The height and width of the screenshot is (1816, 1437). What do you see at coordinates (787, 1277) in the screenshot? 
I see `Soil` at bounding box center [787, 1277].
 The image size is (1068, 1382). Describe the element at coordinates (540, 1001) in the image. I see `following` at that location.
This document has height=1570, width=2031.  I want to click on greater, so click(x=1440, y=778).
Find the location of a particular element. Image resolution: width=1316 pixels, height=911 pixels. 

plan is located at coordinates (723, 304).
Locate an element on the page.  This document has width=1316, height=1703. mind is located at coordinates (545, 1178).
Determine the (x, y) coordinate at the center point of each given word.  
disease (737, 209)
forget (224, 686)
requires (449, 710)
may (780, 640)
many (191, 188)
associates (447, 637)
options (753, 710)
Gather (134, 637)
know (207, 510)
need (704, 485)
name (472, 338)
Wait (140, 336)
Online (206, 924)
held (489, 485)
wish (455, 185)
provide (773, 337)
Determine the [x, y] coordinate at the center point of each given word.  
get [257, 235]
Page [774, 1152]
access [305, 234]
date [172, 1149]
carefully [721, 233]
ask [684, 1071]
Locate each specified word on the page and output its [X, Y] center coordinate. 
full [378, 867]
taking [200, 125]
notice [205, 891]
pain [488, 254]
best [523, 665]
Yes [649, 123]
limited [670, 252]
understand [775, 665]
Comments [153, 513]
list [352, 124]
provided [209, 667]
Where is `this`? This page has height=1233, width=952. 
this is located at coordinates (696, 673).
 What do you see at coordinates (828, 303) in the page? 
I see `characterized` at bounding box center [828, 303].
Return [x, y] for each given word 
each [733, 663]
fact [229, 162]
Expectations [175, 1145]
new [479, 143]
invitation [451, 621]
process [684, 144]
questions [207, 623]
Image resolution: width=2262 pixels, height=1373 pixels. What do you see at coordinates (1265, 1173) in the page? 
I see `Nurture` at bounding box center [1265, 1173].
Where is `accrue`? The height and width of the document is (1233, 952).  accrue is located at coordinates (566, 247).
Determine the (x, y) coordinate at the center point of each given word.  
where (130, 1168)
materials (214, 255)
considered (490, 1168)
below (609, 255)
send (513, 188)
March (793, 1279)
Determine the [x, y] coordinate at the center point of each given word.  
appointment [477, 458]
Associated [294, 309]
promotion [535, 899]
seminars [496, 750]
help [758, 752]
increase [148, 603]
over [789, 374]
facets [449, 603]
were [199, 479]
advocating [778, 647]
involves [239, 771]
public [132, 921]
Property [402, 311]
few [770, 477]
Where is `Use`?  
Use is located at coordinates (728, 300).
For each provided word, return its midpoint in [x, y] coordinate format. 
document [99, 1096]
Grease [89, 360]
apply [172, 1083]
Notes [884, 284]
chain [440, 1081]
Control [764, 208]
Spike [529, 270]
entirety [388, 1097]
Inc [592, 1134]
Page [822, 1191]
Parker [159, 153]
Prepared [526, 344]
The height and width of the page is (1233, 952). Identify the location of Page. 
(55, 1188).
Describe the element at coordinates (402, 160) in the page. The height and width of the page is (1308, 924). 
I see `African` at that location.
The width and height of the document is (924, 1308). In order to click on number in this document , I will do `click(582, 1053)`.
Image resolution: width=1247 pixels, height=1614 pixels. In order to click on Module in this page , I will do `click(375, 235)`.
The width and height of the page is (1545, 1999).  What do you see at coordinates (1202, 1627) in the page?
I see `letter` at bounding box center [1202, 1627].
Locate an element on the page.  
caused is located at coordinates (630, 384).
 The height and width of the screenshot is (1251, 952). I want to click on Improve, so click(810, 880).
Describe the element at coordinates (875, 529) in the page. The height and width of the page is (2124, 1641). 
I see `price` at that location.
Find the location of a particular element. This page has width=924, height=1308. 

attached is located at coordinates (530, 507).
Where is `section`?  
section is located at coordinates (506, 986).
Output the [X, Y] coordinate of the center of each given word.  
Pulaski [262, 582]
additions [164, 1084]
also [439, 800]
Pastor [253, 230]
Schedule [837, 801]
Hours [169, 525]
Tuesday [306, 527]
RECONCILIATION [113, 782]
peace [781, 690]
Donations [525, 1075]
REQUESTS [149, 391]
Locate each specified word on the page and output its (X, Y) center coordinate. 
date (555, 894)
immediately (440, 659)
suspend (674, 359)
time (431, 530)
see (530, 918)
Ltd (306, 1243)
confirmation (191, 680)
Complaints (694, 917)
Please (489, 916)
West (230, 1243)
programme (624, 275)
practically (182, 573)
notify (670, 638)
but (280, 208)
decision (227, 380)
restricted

▸ Problem to work on
Arrange all of the rows above into a Markdown table with two columns, Number and Text, numbering the rows in order and leaving out any blank lines.

▸ Answer for this exercise
| Number | Text |
|---|---|
| 1 | The height and width of the screenshot is (1816, 1437). What do you see at coordinates (787, 1277) in the screenshot?  |
| 2 | I see `Soil` at bounding box center [787, 1277]. |
| 3 |  The image size is (1068, 1382). Describe the element at coordinates (540, 1001) in the image. I see `following` at that location. |
| 4 | This document has height=1570, width=2031.  I want to click on greater, so click(x=1440, y=778). |
| 5 | Find the location of a particular element. Image resolution: width=1316 pixels, height=911 pixels.  |
| 6 | plan is located at coordinates (723, 304). |
| 7 | Locate an element on the page.  This document has width=1316, height=1703. mind is located at coordinates (545, 1178). |
| 8 | Determine the (x, y) coordinate at the center point of each given word.   |
| 9 | disease (737, 209) |
| 10 | forget (224, 686) |
| 11 | requires (449, 710) |
| 12 | may (780, 640) |
| 13 | many (191, 188) |
| 14 | associates (447, 637) |
| 15 | options (753, 710) |
| 16 | Gather (134, 637) |
| 17 | know (207, 510) |
| 18 | need (704, 485) |
| 19 | name (472, 338) |
| 20 | Wait (140, 336) |
| 21 | Online (206, 924) |
| 22 | held (489, 485) |
| 23 | wish (455, 185) |
| 24 | provide (773, 337) |
| 25 | Determine the [x, y] coordinate at the center point of each given word.   |
| 26 | get [257, 235] |
| 27 | Page [774, 1152] |
| 28 | access [305, 234] |
| 29 | date [172, 1149] |
| 30 | carefully [721, 233] |
| 31 | ask [684, 1071] |
| 32 | Locate each specified word on the page and output its [X, Y] center coordinate.  |
| 33 | full [378, 867] |
| 34 | taking [200, 125] |
| 35 | notice [205, 891] |
| 36 | pain [488, 254] |
| 37 | best [523, 665] |
| 38 | Yes [649, 123] |
| 39 | limited [670, 252] |
| 40 | understand [775, 665] |
| 41 | Comments [153, 513] |
| 42 | list [352, 124] |
| 43 | provided [209, 667] |
| 44 | Where is `this`? This page has height=1233, width=952.  |
| 45 | this is located at coordinates (696, 673). |
| 46 |  What do you see at coordinates (828, 303) in the page?  |
| 47 | I see `characterized` at bounding box center [828, 303]. |
| 48 | Return [x, y] for each given word  |
| 49 | each [733, 663] |
| 50 | fact [229, 162] |
| 51 | Expectations [175, 1145] |
| 52 | new [479, 143] |
| 53 | invitation [451, 621] |
| 54 | process [684, 144] |
| 55 | questions [207, 623] |
| 56 | Image resolution: width=2262 pixels, height=1373 pixels. What do you see at coordinates (1265, 1173) in the page?  |
| 57 | I see `Nurture` at bounding box center [1265, 1173]. |
| 58 | Where is `accrue`? The height and width of the document is (1233, 952).  accrue is located at coordinates (566, 247). |
| 59 | Determine the (x, y) coordinate at the center point of each given word.   |
| 60 | where (130, 1168) |
| 61 | materials (214, 255) |
| 62 | considered (490, 1168) |
| 63 | below (609, 255) |
| 64 | send (513, 188) |
| 65 | March (793, 1279) |
| 66 | Determine the [x, y] coordinate at the center point of each given word.   |
| 67 | appointment [477, 458] |
| 68 | Associated [294, 309] |
| 69 | promotion [535, 899] |
| 70 | seminars [496, 750] |
| 71 | help [758, 752] |
| 72 | increase [148, 603] |
| 73 | over [789, 374] |
| 74 | facets [449, 603] |
| 75 | were [199, 479] |
| 76 | advocating [778, 647] |
| 77 | involves [239, 771] |
| 78 | public [132, 921] |
| 79 | Property [402, 311] |
| 80 | few [770, 477] |
| 81 | Where is `Use`?   |
| 82 | Use is located at coordinates (728, 300). |
| 83 | For each provided word, return its midpoint in [x, y] coordinate format.  |
| 84 | document [99, 1096] |
| 85 | Grease [89, 360] |
| 86 | apply [172, 1083] |
| 87 | Notes [884, 284] |
| 88 | chain [440, 1081] |
| 89 | Control [764, 208] |
| 90 | Spike [529, 270] |
| 91 | entirety [388, 1097] |
| 92 | Inc [592, 1134] |
| 93 | Page [822, 1191] |
| 94 | Parker [159, 153] |
| 95 | Prepared [526, 344] |
| 96 | The height and width of the page is (1233, 952). Identify the location of Page.  |
| 97 | (55, 1188). |
| 98 | Describe the element at coordinates (402, 160) in the page. The height and width of the page is (1308, 924).  |
| 99 | I see `African` at that location. |
| 100 | The width and height of the document is (924, 1308). In order to click on number in this document , I will do `click(582, 1053)`. |
| 101 | Image resolution: width=1247 pixels, height=1614 pixels. In order to click on Module in this page , I will do `click(375, 235)`. |
| 102 | The width and height of the page is (1545, 1999).  What do you see at coordinates (1202, 1627) in the page? |
| 103 | I see `letter` at bounding box center [1202, 1627]. |
| 104 | Locate an element on the page.   |
| 105 | caused is located at coordinates (630, 384). |
| 106 |  The height and width of the screenshot is (1251, 952). I want to click on Improve, so click(810, 880). |
| 107 | Describe the element at coordinates (875, 529) in the page. The height and width of the page is (2124, 1641).  |
| 108 | I see `price` at that location. |
| 109 | Find the location of a particular element. This page has width=924, height=1308.  |
| 110 | attached is located at coordinates (530, 507). |
| 111 | Where is `section`?   |
| 112 | section is located at coordinates (506, 986). |
| 113 | Output the [X, Y] coordinate of the center of each given word.   |
| 114 | Pulaski [262, 582] |
| 115 | additions [164, 1084] |
| 116 | also [439, 800] |
| 117 | Pastor [253, 230] |
| 118 | Schedule [837, 801] |
| 119 | Hours [169, 525] |
| 120 | Tuesday [306, 527] |
| 121 | RECONCILIATION [113, 782] |
| 122 | peace [781, 690] |
| 123 | Donations [525, 1075] |
| 124 | REQUESTS [149, 391] |
| 125 | Locate each specified word on the page and output its (X, Y) center coordinate.  |
| 126 | date (555, 894) |
| 127 | immediately (440, 659) |
| 128 | suspend (674, 359) |
| 129 | time (431, 530) |
| 130 | see (530, 918) |
| 131 | Ltd (306, 1243) |
| 132 | confirmation (191, 680) |
| 133 | Complaints (694, 917) |
| 134 | Please (489, 916) |
| 135 | West (230, 1243) |
| 136 | programme (624, 275) |
| 137 | practically (182, 573) |
| 138 | notify (670, 638) |
| 139 | but (280, 208) |
| 140 | decision (227, 380) |
| 141 | restricted |